- [Required work]
Which news outlets does the article about the Washington Post's slow website say readers found to load faster than the Post's site, and by how much?

- [Source extract]
━━━━━━
The Washington Post’s Site Slow Down — Do Woodward and Bernstein Have Facebook?

The Washington Post cuts back while its parent company is hemorrhaging cash, but can you really get off faster than its website loads?

Slower than a porn site.

That is not exactly how one of the nation’s most reputable newspapers wants to be known, but that is also the kind of year 2011 has been for the Washington Post.

Patrick Pexton, the ombudsman of the capital’s largest paper, wrote last Friday about how slow the Post’s website loads. Enough readers have e-mailed him that “these kinds of letters […] are the most numerous topic in my folder of complaints about the Web site.”

By their stopwatches – probably phone timers – readers determined the Post’s site loads five times slower than that of the New York Times or Reuters, and seven times slower than the UK’s The Guardian and the Independent.

Did anyone bother to time it against D.C. rivals like Politico, The Hill or the National Journal?

In the past few months, the Post shuttered most of its regional bureaus – or as editor Marcus Brauchli put it, it got rid of extraneous office space. It was less than two years ago that it closed the last of its national bureaus to focus more on regional coverage.
━━━━━━
- [Source data]
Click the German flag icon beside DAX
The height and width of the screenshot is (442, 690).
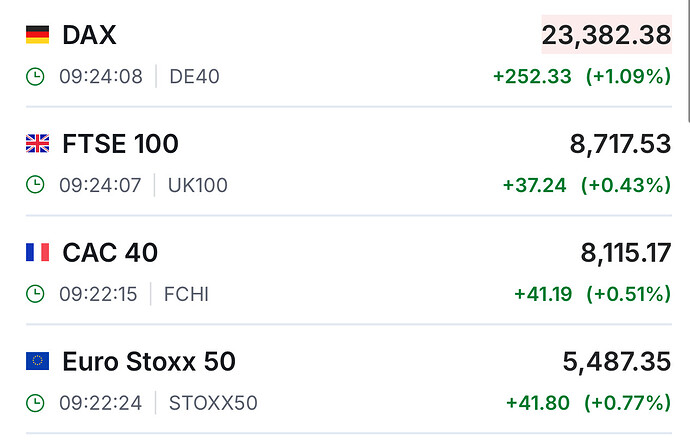[x=37, y=36]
━━━━━━
- [Problem solution]
- The New York Times: five times faster
- Reuters: five times faster
- The Guardian: seven times faster
- The Independent: seven times faster